Word and element pointing entries
★ ★ ★ ★

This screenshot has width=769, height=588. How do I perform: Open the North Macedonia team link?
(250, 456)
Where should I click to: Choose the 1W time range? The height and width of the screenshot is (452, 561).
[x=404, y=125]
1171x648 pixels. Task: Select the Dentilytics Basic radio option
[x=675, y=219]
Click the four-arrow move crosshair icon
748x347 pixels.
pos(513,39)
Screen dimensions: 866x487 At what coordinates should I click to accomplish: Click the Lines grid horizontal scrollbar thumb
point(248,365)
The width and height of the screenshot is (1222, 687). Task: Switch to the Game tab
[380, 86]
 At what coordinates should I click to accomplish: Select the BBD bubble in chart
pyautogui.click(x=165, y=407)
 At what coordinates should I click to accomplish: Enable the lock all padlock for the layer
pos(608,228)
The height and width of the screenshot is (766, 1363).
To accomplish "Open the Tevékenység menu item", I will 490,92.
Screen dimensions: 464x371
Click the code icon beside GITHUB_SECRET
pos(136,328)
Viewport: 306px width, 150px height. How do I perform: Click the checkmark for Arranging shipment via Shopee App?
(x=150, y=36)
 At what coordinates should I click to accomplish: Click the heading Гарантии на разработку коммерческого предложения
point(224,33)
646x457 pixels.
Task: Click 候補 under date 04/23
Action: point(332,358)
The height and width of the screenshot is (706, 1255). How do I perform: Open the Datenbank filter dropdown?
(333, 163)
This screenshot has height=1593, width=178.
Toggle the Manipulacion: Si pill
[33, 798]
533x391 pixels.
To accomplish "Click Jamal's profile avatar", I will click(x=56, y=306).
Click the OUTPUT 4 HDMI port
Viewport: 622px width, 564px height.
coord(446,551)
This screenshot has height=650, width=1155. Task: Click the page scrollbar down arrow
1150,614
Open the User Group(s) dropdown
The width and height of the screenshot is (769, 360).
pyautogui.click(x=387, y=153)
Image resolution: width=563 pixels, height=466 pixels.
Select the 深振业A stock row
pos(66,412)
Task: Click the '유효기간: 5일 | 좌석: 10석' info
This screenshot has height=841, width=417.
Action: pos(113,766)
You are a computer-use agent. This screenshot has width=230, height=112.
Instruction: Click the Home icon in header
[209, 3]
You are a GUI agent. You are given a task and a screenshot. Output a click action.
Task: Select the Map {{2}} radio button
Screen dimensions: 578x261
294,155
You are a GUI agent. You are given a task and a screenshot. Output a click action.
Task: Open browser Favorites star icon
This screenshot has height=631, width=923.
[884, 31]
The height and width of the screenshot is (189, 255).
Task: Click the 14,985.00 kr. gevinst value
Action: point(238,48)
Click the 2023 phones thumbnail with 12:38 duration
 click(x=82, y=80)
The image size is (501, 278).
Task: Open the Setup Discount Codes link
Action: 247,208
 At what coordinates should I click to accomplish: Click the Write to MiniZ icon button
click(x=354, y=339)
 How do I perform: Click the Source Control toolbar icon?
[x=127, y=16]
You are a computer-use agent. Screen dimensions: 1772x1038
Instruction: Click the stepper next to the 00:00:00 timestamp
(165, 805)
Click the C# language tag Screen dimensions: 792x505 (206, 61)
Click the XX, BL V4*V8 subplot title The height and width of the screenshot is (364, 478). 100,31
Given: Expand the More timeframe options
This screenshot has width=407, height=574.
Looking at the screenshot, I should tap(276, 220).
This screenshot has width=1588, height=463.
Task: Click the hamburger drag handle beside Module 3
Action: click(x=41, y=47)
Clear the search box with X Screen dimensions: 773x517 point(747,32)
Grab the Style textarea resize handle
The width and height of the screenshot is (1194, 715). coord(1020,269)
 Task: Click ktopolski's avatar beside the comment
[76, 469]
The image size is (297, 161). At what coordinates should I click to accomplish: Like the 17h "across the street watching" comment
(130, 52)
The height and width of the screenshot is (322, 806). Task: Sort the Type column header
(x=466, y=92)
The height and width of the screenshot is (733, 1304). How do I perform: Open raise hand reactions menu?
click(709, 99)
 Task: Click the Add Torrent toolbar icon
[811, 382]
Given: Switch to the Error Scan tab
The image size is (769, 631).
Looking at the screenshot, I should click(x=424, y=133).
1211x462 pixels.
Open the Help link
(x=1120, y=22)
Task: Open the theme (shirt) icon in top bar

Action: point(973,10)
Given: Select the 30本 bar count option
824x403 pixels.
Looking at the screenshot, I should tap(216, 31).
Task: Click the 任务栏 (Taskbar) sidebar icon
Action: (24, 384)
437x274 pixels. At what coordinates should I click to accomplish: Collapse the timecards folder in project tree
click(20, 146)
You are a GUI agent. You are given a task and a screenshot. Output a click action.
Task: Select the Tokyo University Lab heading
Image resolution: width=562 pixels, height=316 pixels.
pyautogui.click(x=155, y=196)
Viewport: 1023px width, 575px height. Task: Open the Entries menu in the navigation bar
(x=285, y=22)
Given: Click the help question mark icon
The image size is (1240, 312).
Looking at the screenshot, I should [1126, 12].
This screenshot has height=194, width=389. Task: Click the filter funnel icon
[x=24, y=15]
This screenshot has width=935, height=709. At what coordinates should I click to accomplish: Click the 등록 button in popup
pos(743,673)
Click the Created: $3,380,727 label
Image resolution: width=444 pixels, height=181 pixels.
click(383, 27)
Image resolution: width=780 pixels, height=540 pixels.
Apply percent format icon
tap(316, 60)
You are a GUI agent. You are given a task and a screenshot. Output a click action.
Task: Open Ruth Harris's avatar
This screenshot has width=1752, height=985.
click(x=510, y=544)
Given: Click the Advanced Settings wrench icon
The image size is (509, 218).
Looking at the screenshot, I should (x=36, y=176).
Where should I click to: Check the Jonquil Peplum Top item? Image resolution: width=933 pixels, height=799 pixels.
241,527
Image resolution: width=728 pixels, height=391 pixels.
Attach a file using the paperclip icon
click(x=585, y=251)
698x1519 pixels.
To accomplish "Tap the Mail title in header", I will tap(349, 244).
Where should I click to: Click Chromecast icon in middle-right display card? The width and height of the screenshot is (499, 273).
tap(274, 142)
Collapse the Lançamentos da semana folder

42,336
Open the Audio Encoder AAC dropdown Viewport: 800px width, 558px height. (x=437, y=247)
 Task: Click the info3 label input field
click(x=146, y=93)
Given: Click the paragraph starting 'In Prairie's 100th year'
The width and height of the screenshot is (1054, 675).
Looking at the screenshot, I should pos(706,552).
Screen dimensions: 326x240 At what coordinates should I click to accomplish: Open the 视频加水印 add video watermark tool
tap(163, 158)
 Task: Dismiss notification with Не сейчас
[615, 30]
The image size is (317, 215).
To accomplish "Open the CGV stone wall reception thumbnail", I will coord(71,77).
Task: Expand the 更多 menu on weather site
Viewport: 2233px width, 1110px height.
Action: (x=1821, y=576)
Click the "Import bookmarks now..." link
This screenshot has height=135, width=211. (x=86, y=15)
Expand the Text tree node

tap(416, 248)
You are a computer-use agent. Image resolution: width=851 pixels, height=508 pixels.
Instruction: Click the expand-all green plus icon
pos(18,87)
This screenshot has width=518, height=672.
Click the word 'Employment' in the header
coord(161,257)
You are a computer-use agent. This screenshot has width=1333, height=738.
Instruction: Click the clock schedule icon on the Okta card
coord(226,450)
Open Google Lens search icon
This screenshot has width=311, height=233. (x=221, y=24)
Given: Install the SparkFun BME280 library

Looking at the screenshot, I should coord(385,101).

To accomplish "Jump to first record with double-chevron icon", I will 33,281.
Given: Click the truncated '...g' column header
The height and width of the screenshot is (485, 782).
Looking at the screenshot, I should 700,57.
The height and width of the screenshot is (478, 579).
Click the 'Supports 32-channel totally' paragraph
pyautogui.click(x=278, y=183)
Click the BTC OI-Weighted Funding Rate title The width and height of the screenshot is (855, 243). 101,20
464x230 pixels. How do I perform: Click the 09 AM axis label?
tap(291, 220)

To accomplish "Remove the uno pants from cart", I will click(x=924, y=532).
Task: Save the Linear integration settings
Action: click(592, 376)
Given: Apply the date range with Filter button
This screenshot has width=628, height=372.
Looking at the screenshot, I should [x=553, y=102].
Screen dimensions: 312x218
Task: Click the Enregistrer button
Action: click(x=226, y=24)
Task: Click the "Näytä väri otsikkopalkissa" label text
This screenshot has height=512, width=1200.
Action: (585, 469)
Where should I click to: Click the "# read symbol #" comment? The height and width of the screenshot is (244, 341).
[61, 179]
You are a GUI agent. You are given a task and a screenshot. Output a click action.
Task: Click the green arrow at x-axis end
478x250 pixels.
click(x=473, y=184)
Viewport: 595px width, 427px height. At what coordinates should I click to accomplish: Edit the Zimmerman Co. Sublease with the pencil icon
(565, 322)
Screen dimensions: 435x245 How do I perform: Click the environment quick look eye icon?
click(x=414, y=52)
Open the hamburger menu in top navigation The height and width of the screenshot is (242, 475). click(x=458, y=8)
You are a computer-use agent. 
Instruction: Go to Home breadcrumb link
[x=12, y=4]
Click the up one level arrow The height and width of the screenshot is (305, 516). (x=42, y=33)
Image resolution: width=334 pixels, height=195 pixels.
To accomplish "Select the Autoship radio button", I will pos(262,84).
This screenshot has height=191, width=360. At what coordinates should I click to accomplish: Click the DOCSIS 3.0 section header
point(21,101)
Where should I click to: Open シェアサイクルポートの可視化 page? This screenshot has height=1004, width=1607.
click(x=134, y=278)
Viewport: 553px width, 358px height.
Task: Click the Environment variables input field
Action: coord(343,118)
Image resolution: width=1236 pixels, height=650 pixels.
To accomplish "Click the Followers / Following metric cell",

★ ★ ★ ★

- **What you are asked to do**: Rewrite the entries from the line with "Image resolution: width=334" up to and including the line with "point(21,101)", putting "Auto-Reorder" in place of "Autoship" and leaving everything else the same.

- **Exercise response**:
Image resolution: width=334 pixels, height=195 pixels.
To accomplish "Select the Auto-Reorder radio button", I will pos(262,84).
This screenshot has height=191, width=360. At what coordinates should I click to accomplish: Click the DOCSIS 3.0 section header
point(21,101)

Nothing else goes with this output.